6、beautifulsoup

简单来说,Beautiful Soup 是 python 的一个库,最主要的功能是从网页抓取数据。官方解释如下:

Beautiful Soup 提供一些简单的、python 式的函数用来处理导航、搜索、修改分析树等功能。它是一个工具箱,通过解析文档为用户提供需要抓取的数据,因为简单,所以不需要多少代码就可以写出一个完整的应用程序。 Beautiful Soup 自动将输入文档转换为 Unicode 编码,输出文档转换为 utf-8 编码。你不需要考虑编码方式,除非文档没有指定一个编码方式,这时,Beautiful Soup 就不能自动识别编码方式了。

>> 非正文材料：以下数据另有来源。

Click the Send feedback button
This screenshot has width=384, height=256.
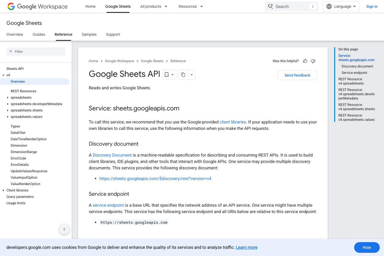click(x=297, y=75)
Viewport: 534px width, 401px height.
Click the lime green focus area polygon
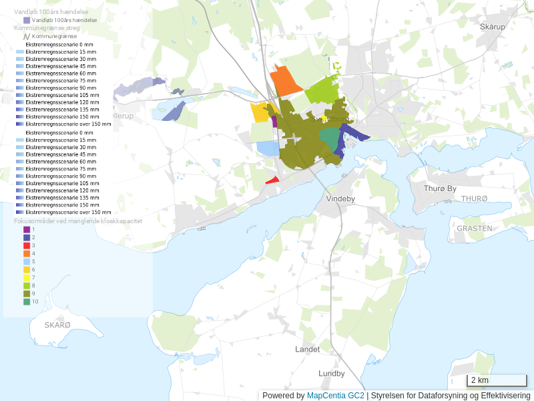[320, 90]
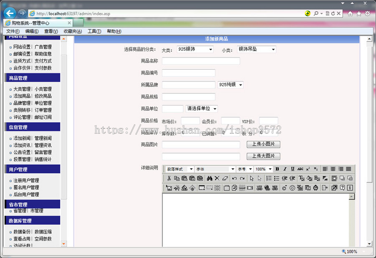Select the Find icon (binoculars) in editor toolbar
The width and height of the screenshot is (376, 258).
coord(209,178)
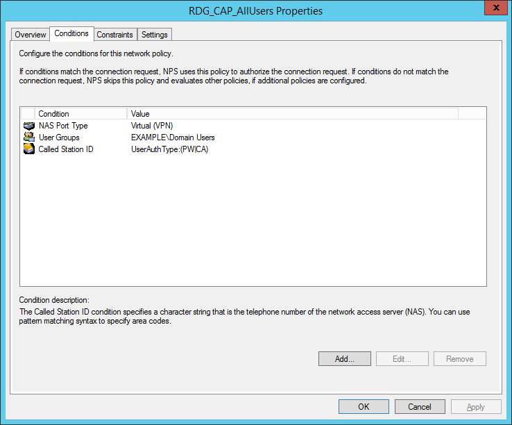
Task: Confirm changes with OK button
Action: [x=364, y=407]
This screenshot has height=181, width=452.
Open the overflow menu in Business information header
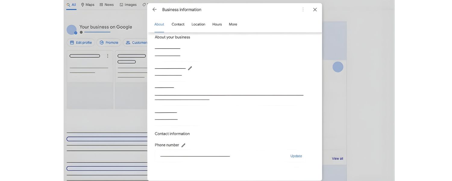(x=303, y=9)
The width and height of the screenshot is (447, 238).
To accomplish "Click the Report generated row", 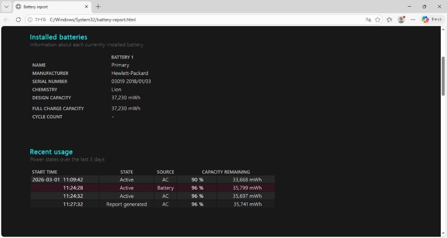I will click(126, 204).
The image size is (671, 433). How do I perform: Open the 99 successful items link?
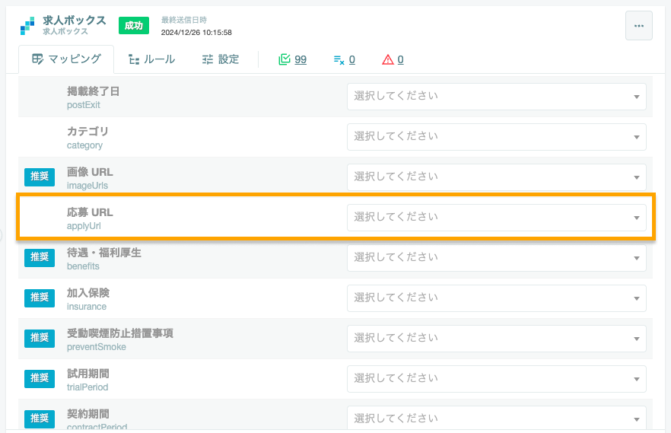[x=301, y=59]
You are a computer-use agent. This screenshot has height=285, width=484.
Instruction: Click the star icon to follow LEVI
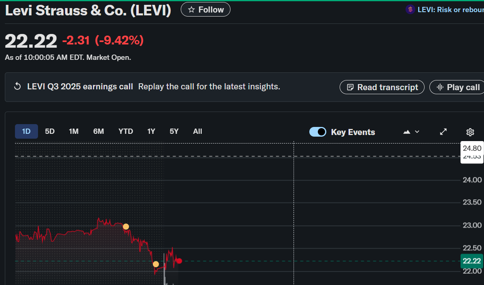coord(192,10)
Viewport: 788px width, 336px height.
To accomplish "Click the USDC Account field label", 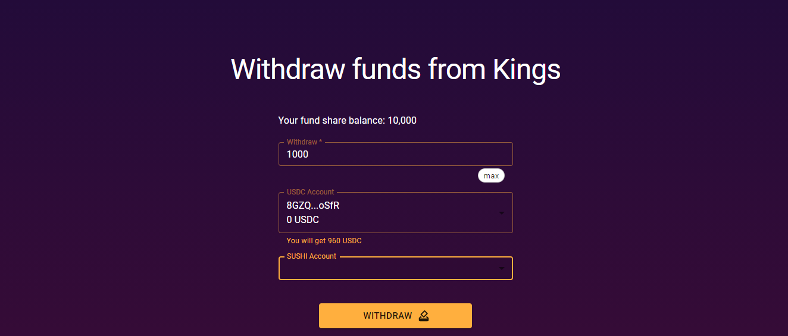I will (310, 192).
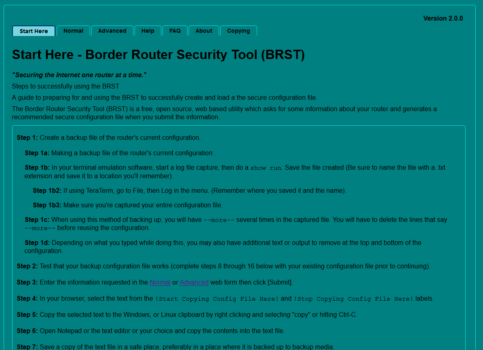Viewport: 483px width, 350px height.
Task: Click the '!Stop Copying Config File Here!' text
Action: [x=353, y=299]
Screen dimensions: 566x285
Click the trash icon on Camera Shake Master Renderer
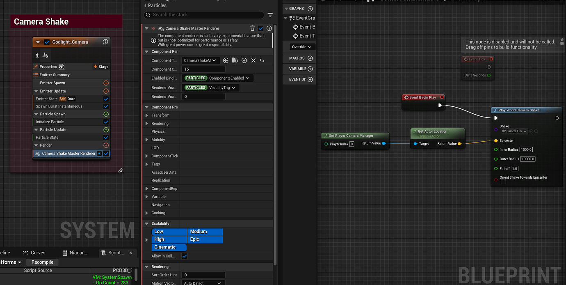[252, 28]
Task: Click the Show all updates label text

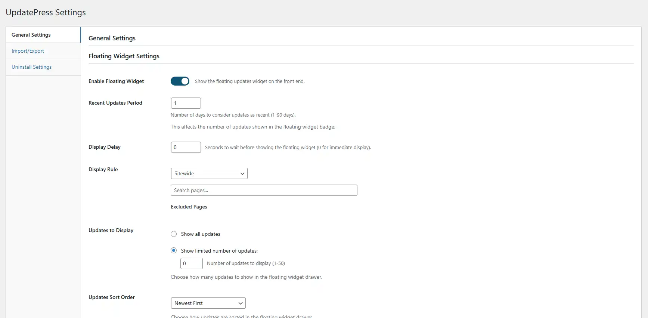Action: pyautogui.click(x=201, y=234)
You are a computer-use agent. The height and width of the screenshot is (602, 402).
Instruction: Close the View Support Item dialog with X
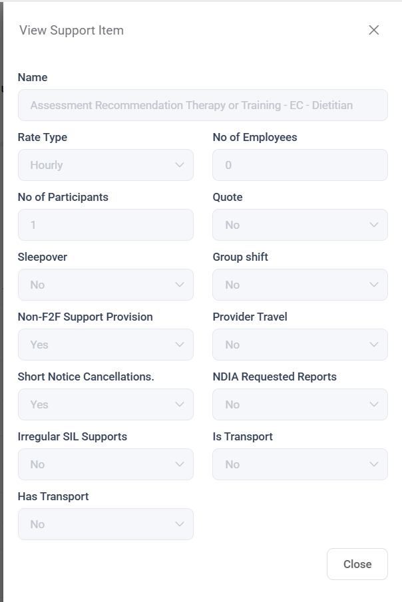pos(373,30)
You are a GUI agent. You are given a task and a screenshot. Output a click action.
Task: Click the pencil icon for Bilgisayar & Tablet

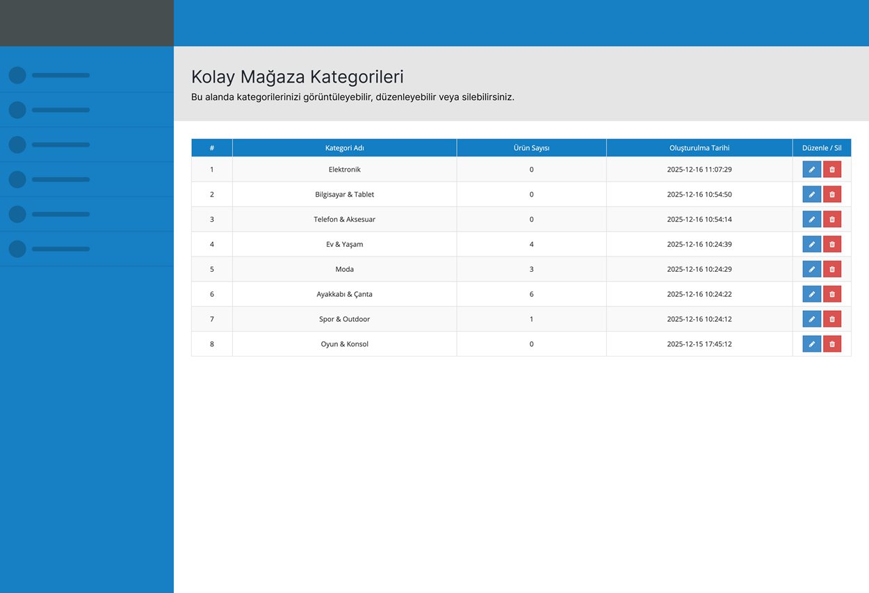(811, 195)
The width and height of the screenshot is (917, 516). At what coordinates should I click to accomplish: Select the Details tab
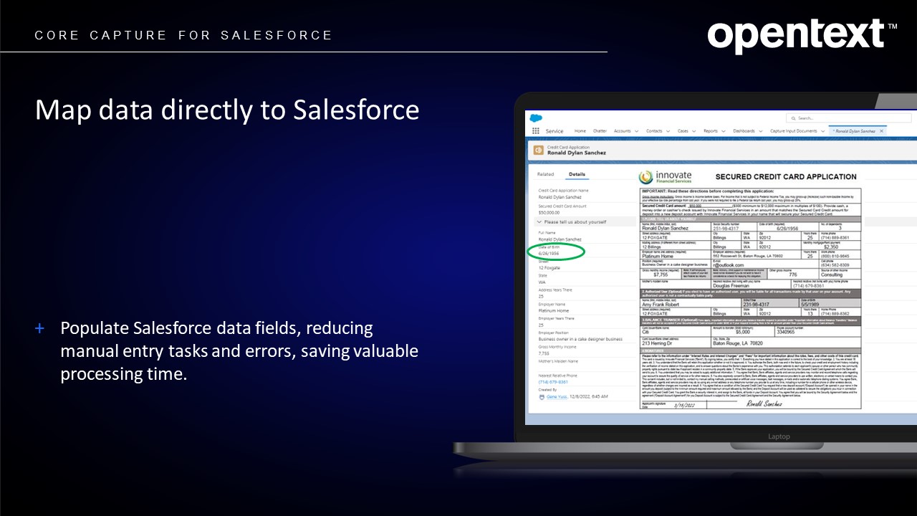[x=577, y=174]
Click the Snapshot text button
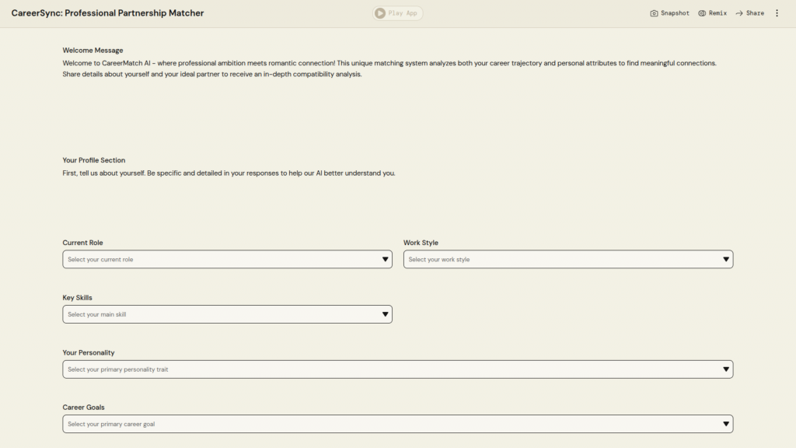 (x=675, y=13)
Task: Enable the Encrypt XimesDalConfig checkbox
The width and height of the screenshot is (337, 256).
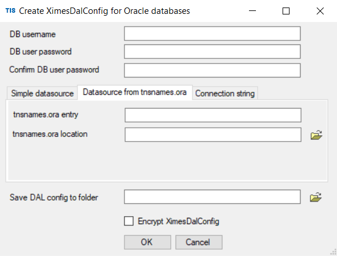Action: [x=129, y=221]
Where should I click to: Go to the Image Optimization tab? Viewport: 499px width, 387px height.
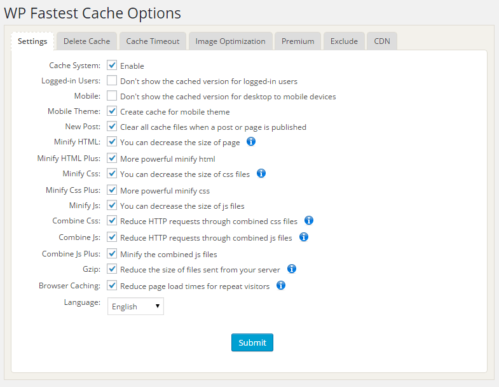point(230,41)
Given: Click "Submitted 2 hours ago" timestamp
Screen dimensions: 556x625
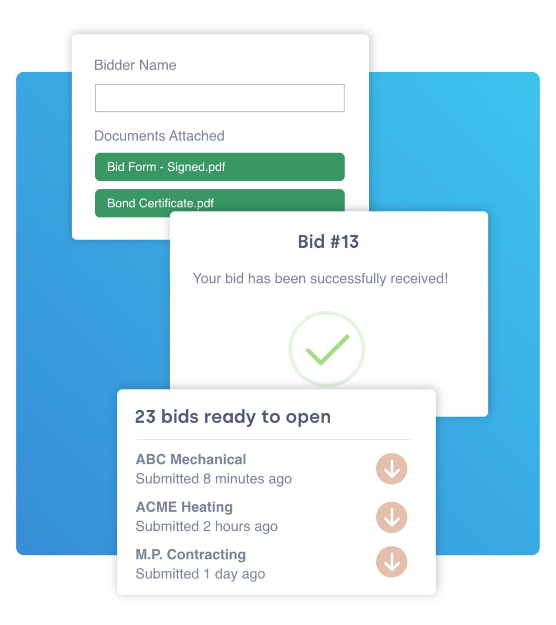Looking at the screenshot, I should (207, 526).
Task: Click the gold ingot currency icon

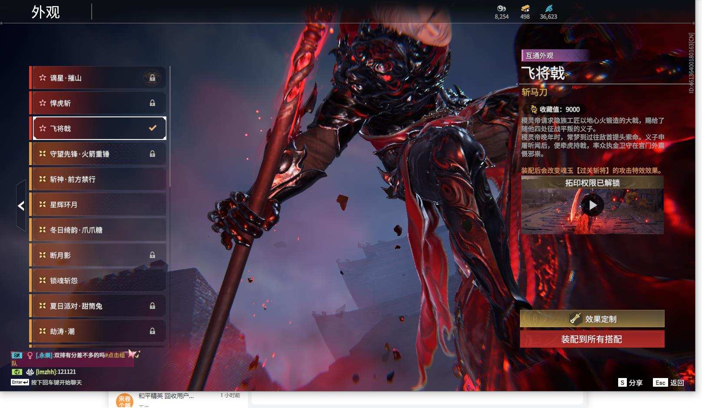Action: 525,8
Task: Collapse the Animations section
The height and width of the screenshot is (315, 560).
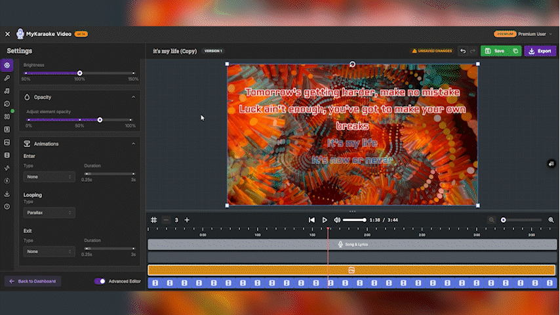Action: click(x=134, y=144)
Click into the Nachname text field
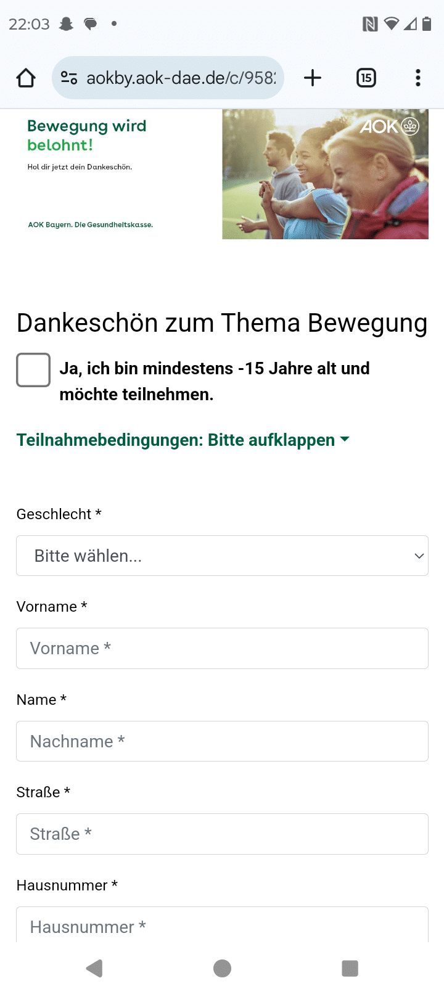This screenshot has width=444, height=994. point(222,741)
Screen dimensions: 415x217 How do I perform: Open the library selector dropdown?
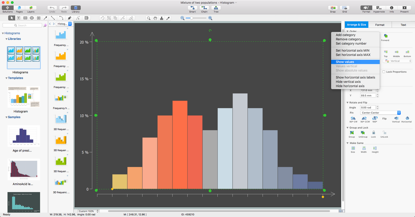coord(64,24)
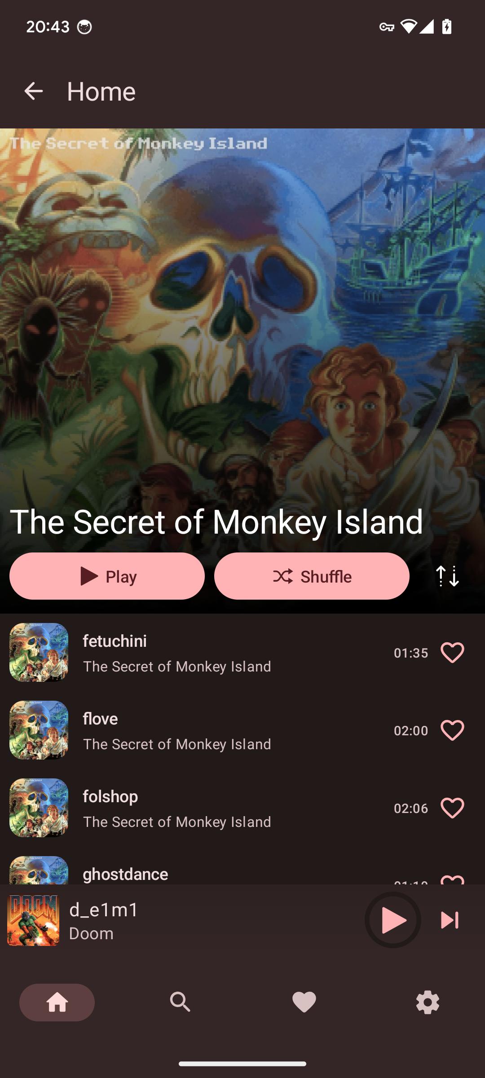Open the sort order options icon
This screenshot has width=485, height=1078.
(x=447, y=576)
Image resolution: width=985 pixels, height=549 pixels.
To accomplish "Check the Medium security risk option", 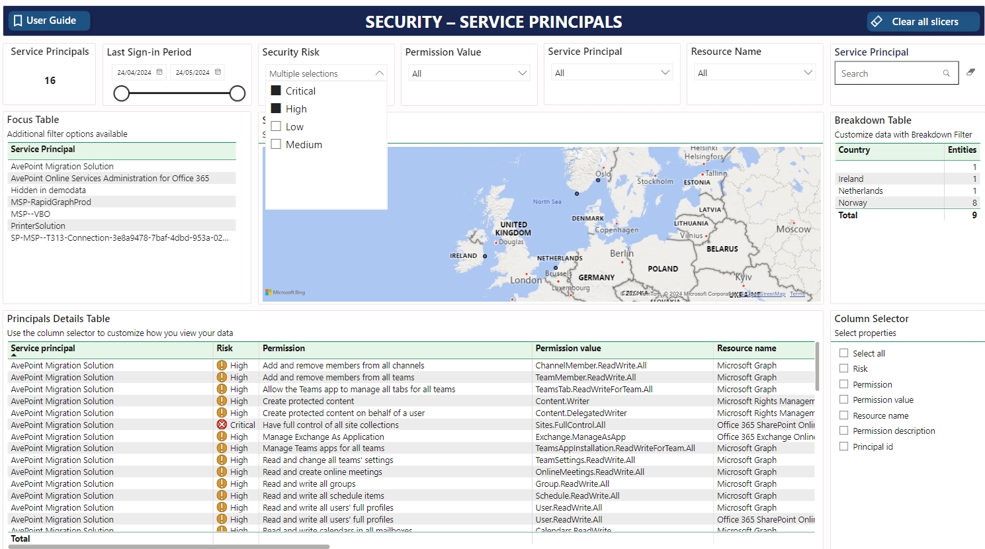I will click(x=277, y=144).
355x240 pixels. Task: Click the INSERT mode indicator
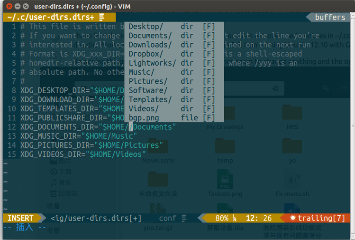pyautogui.click(x=21, y=218)
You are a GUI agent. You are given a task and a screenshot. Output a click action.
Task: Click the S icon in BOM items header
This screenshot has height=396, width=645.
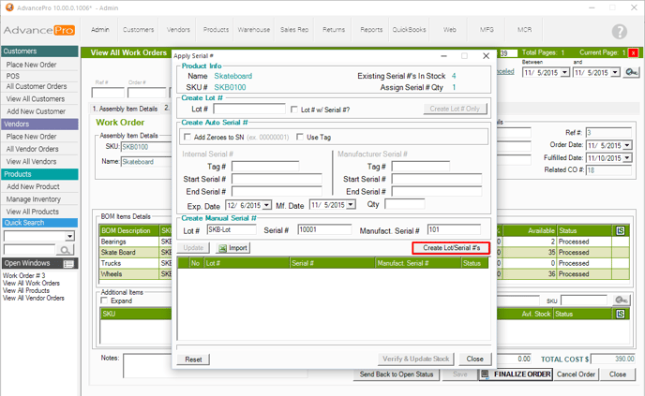click(x=620, y=230)
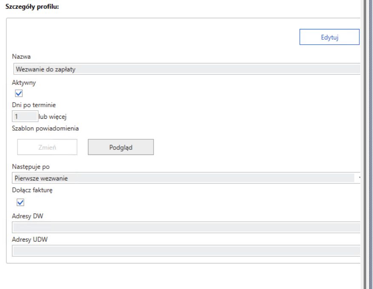The image size is (373, 289).
Task: Open the Pierwsze wezwanie combo box
Action: 183,178
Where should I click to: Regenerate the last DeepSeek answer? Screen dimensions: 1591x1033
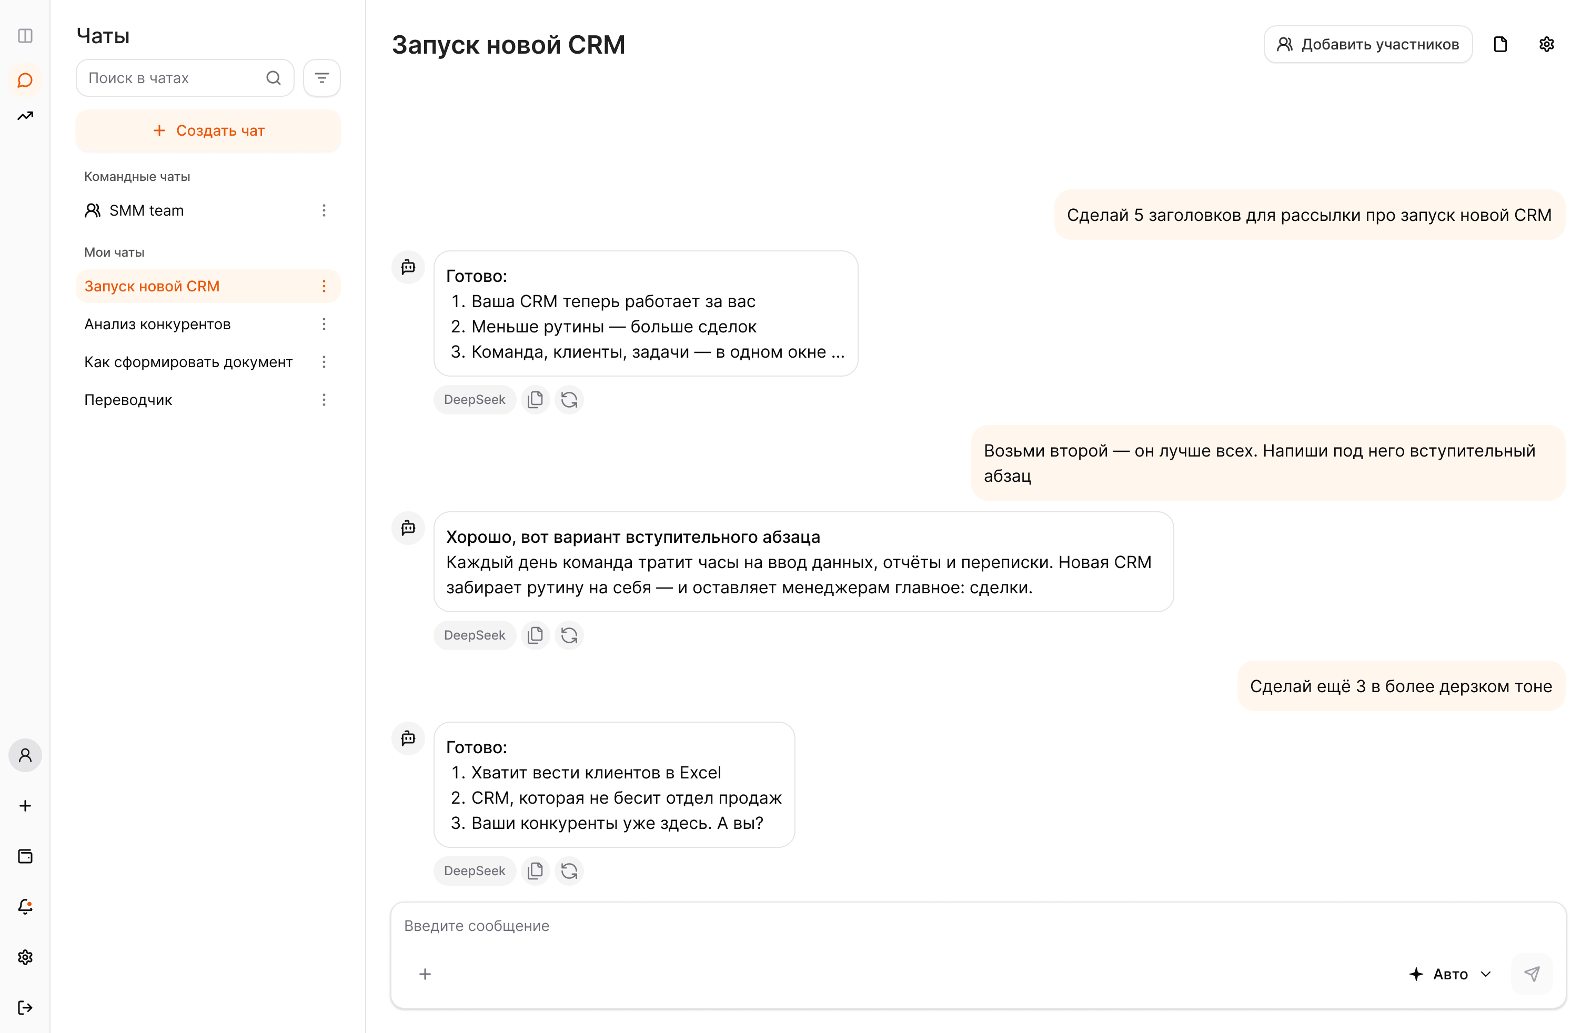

然后,你仅仅需要说明一下原始编码方式就可以了。 Beautiful Soup 已成为和 lxml、html6lib 一样出色的 python 解释器,为用户灵活地提供不同的解析策略或强劲的速度。

安装

Beautiful Soup 3 目前已经停止开发,推荐在现在的项目中使用 Beautiful Soup 4,不过它已经被移植到 BS4 了,也就是说导入时我们需要 import bs4

Beautiful Soup 支持 Python 标准库中的 HTML 解析器,还支持一些第三方的解析器,例如lxml,如果我们不安装它,则 Python 会使用 Python 默认的解析器,lxml 解析器更加强大,速度更快,推荐安装。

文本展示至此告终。